(Pixel coordinate grounding data)

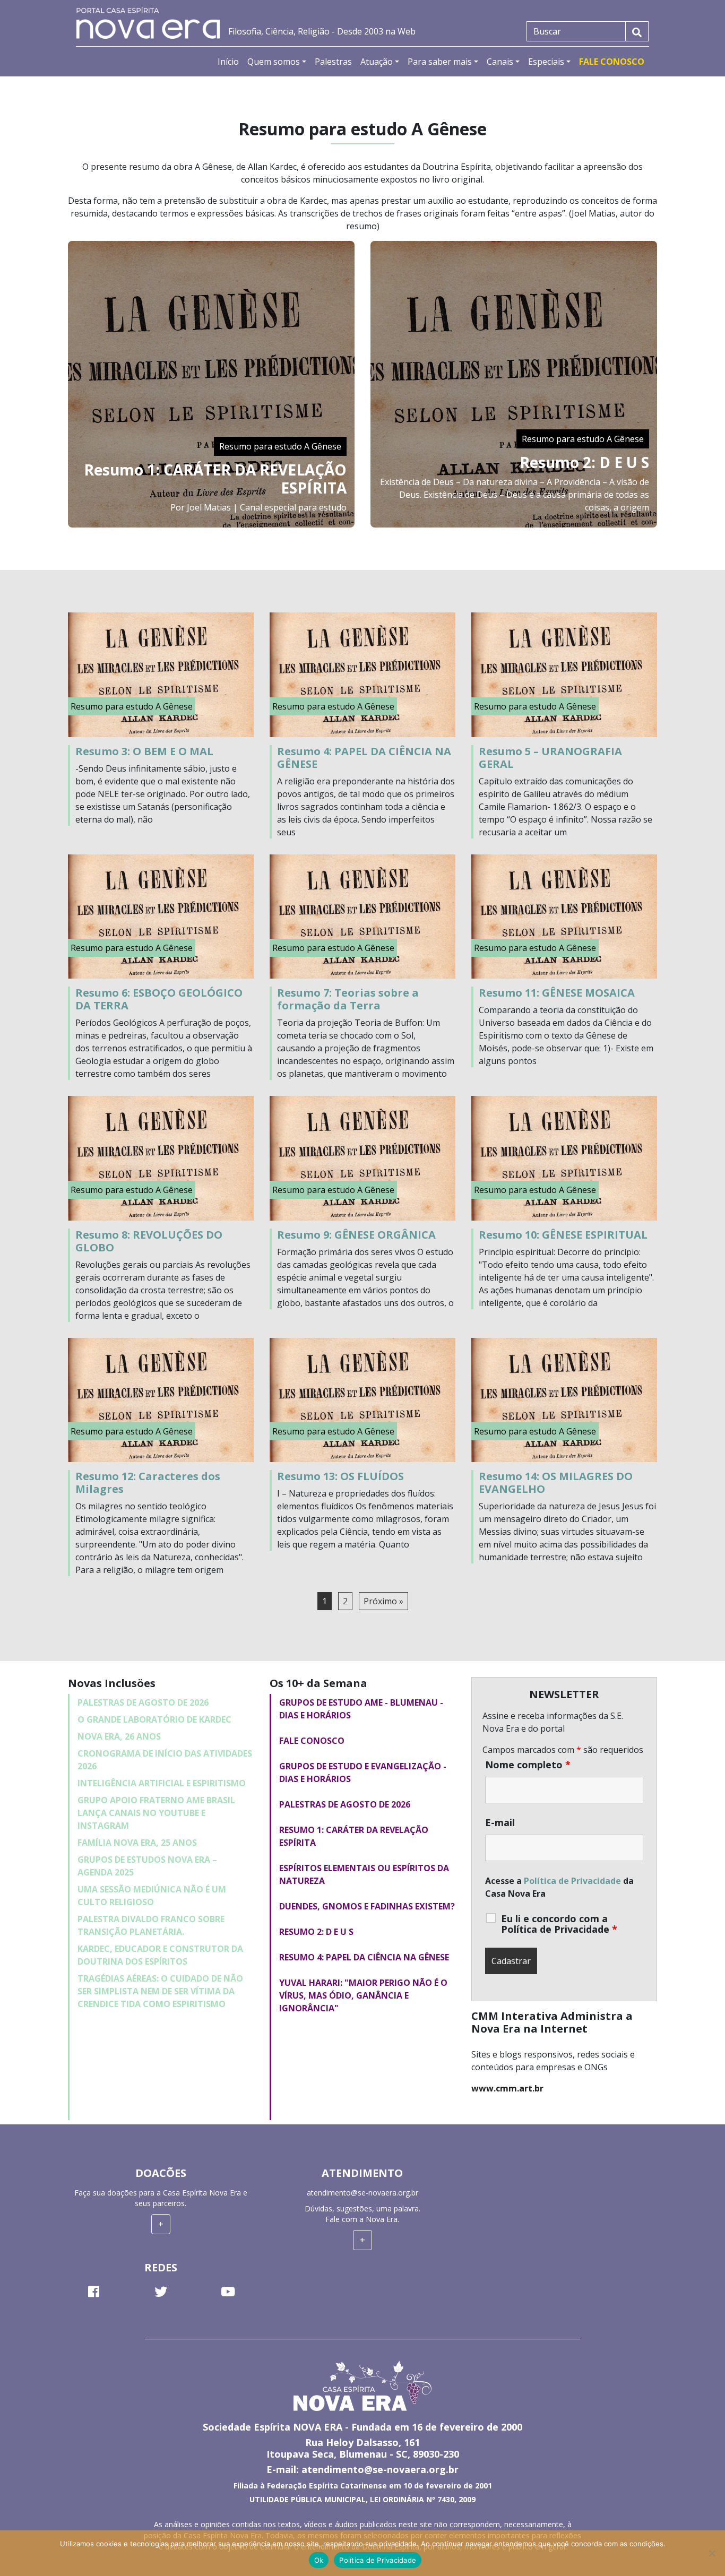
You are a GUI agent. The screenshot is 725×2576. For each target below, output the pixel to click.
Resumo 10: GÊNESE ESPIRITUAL (563, 1235)
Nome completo (528, 1764)
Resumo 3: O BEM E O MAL (144, 751)
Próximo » (383, 1601)
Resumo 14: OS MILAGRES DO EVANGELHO (556, 1482)
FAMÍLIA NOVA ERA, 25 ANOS (137, 1842)
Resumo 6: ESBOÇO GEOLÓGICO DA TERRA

> TASK BRIEF
From the first line to the last, repeat the records exactly. Leave out the pictures.

> REPLY
You are a GUI agent. The screenshot is 725×2576. For each target below, output the pixel to click.
Resumo 10: GÊNESE ESPIRITUAL (563, 1235)
Nome completo (528, 1764)
Resumo 3: O BEM E O MAL (144, 751)
Próximo » (383, 1601)
Resumo 14: OS MILAGRES DO EVANGELHO (556, 1482)
FAMÍLIA NOVA ERA, 25 ANOS (137, 1842)
Resumo 6: ESBOÇO GEOLÓGICO DA TERRA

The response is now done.